Chéri review – Colette's novellas become a dance of doomed love


Alessandra Ferri was 52 when she returned to the ballet stage last season, as the luminous, eloquent star of Wayne McGregor’s Woolf Works. However, the production that had initially lured the former ballerina out of retirement was Chéri, a dance-theatre work by Martha Clarke, based on the two linked novellas by Colette – Chéri (1920) and La Fin de Chéri (1926). In this London revival, Ferri proves herself a perfect match for Léa, Colette’s beautiful but ageing heroine, in love with a much younger man.

Ferri’s dance technique is preternaturally youthful still, but she can morph from skittish ardour to haggard-looking defeat in a convincing second. She’s also superbly partnered by Herman Cornejo as a narcissistic, passionate and treacherous Chéri: a pretty boy who by the end of the work has become a shell-shocked ghost, traumatised by his experience in the great war.

Clarke’s production is rich and redolent of period atmosphere. The Linbury stage becomes a Parisian apartment, its walls decorated with mirrors into which the lovers frequently gaze, Chéri with adoring self-love, Léa with apprehension. In one corner, pianist Sarah Rothenberg plays music by Ravel, Debussy and others – a sound score of shimmering sensuality and dark emotion that deftly accompanies the dance and text with which the story is told.

Narrating the work is Francesca Annis, who plays Charlotte – Léa’s “best” friend and Chéri’s mother. Aside from an overly whimsical French accent, Annis is a splendidly arch and bitchy commentator, her pragmatism a brutal complement to the lovers’ heady affair and its inexorable destruction. Clarke herself finds vivid choreographic detail with which to portray that destruction, a trance of slow, giddy revolving lifts that moves into a harsher, angstier vocabulary as Léa resigns herself to the fact that Chéri must marry a suitable bride. One image, in which she’s hoisted high against the bedroom wall, resonates with a harrowing vulnerability and need.
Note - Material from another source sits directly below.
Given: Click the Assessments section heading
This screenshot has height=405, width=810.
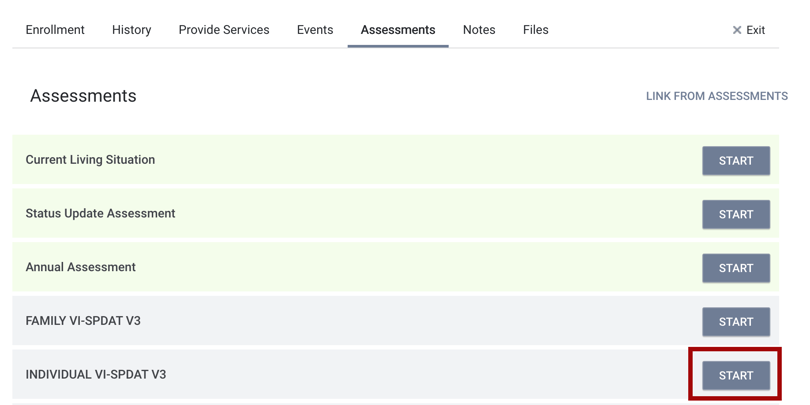Looking at the screenshot, I should 83,96.
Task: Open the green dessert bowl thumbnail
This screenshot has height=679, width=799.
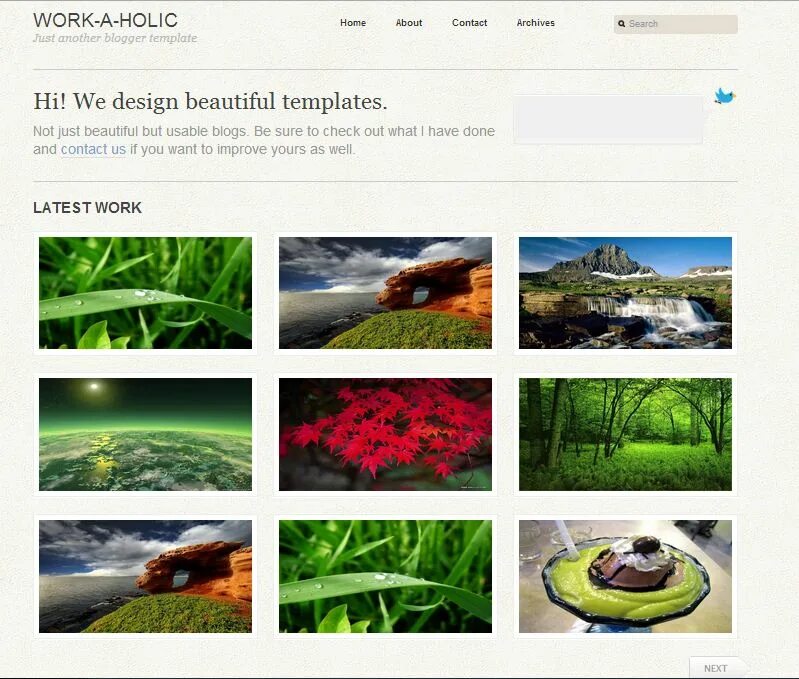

Yet however fine the detail and committed the performers, Clarke’s choreographic range is fundamentally limited, and the work’s creeping sense of repetition is underlined by the weakness of its final scene. Not only does Clarke fail to give Cornejo a convincingly traumatised vocabulary here, but she also misses a trick in having him re-encounter the much older Léa as a reflection in the mirror rather than face to face. What could have been the evening’s most highly charged moment unravels, instead, into unsatisfying ambiguity.